Push the advance knob back in, put the back on, and with the lens facing away from you start turning towards yourself. Look through that tiny little red window as arrow after arrow after dot scroll past, and you await your delicious first course.

Frame 1. What will it be? A portrait of your cat? A stranger cat near a tree? Your neighbor waving to you from across the street?

Only time will tell and you’ll have those images to re tell yourself once you’ve happily forgotten and gone on your merry little way.


I recommend putting a piece of electrical tape over the window when having film in. Makes for an easy peel, advance to the next frame, in dim light of course, then, re tape. I have never had issues with light leaks from anywhere on the camera, I just do the tape over the window as a precaution. The way the back attaches seems to work just fine on this Canadian made model F made in 1931.

If your red film exposure window is missing, just do what I did with one of my copies! Take a piece of color negative film you previously developed, not a section with an image, just a part that is that amber/red brown color. Cut out a small circle, doesn’t have to be exact, just big enough to fit. Take off the back and glue the edges of this circle to the inside of the back. Let it dry and wala! Easy peasy. Not the greatest but it does the trick and again, I’ve had mine like this for about 8 rolls and no light leaks what so ever.

It being the rectangle that it is makes it pretty easy to hold, even on long walks, but it also has no way to rest comfortably against the body. That makes for an interesting awareness of the thing you are toting around. The little windows are bright and easy to compose with, surprisingly so. The frame size is just under 6x9, a mighty frame.


Landscape finder that was replaced with Tape.
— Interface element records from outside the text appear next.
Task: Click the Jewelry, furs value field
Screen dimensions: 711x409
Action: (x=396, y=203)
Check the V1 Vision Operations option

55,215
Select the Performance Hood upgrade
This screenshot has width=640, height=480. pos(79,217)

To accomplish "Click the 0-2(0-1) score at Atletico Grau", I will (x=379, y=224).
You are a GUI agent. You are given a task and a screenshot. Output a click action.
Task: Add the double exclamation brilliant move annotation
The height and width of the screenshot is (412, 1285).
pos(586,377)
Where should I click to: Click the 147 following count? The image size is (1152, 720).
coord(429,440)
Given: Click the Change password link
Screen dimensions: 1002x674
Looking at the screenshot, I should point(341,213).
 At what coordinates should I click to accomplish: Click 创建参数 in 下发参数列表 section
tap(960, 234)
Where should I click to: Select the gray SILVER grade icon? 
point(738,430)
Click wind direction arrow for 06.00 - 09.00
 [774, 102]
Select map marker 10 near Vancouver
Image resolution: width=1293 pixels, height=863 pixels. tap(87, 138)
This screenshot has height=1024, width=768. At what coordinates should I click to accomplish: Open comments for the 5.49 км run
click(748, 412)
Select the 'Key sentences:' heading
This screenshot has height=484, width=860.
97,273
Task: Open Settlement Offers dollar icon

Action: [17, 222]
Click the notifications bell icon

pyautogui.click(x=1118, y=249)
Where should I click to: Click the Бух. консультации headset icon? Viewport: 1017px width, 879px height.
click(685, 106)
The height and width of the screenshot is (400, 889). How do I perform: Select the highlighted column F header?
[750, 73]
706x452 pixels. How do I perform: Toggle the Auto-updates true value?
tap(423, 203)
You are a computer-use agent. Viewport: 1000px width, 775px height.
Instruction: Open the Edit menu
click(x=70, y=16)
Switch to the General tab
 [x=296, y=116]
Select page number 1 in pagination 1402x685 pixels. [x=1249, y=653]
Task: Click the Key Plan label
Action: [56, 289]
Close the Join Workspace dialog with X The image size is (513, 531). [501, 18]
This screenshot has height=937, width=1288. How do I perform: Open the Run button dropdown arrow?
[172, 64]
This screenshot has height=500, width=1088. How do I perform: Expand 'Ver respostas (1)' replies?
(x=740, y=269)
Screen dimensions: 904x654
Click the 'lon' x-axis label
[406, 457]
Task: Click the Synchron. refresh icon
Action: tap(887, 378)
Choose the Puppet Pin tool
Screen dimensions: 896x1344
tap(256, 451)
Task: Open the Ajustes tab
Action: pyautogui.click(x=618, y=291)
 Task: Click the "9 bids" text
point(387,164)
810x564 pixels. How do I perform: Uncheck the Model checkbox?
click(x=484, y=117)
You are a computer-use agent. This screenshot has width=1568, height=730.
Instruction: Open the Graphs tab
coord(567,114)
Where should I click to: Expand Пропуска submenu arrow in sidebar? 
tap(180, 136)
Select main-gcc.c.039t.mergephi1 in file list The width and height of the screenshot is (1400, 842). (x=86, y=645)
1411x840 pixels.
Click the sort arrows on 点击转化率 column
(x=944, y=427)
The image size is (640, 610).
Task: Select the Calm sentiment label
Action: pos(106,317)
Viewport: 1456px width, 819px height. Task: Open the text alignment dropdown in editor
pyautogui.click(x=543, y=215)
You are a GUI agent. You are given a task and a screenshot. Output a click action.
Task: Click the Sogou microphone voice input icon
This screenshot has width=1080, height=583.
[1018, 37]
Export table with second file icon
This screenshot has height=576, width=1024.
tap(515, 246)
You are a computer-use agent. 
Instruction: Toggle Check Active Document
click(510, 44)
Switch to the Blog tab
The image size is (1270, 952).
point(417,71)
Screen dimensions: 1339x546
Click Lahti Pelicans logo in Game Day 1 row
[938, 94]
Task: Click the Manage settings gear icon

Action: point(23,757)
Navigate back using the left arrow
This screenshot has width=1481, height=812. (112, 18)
Another quick trick that seems weird but it really helps if you get a copy with a cracked, missing or just flat out destroyed viewfinder glass. Scotch tape is your friend! The cloudy looking tape, not the clear scotch. If you just pop the front plate off, you have access to the mirrors. Its really easy to take the front panel off, no unscrewing necessary. Then you can dust what needs dusting, clean the mirrors if they do exist and then just tape it. Take a length of tape that is longer than the opening, and one that is a little less long. Stick them together leaving the end sticky bits out. Those excess lengths stick to either side of the inside edge, holding it in place. Put some extra tape on both sides and a cut to size piece of shoe box cardboard holding the internal mirror to fit and hold it snug. There you have it! The image is reflected right onto the tape. It’s interesting too, because the quality of the image that comes through on the ground glass and what the tape shows are really similar in visual texture. Just be careful not to poke your fingies through the tape when maneuvering the camera.

Inside front panel, view of both viewing screens, with cardboard and tape.


One more thing about these cameras. When you find one in a thrift store or buy one online, be sure to check or maybe even rip off the old leather strap. It’s most likely dry, cracking and not reliable. Don’t expect it to be supported in anyway by those old dust straps. You can tie a little string or add a fancy strap if it has tightening loops to secure it.

Mostly, the shooting and carrying experience is easy and not so cumbersome once you realize none of its non features are out to get you. It’s really worth it to get your hands on one of these. I recommend the model I have. It has a metal body, which is nice and durable, as opposed to the earlier cardboard model. The glass 2 element lens is great, although it can be quite soft at the edges, while the center is surprisingly sharp. I don’t mind, it harkens back to a different shooting style, from a different time. Emphasis on the center subject. Sharp center while creating new texture out of beautiful distortions through the glass specific to these cameras. The whole thing feels classic and is, you just can’t beat it. A big leap in quality and a really a fun way to take another cinderblock shaped step into the world of photography.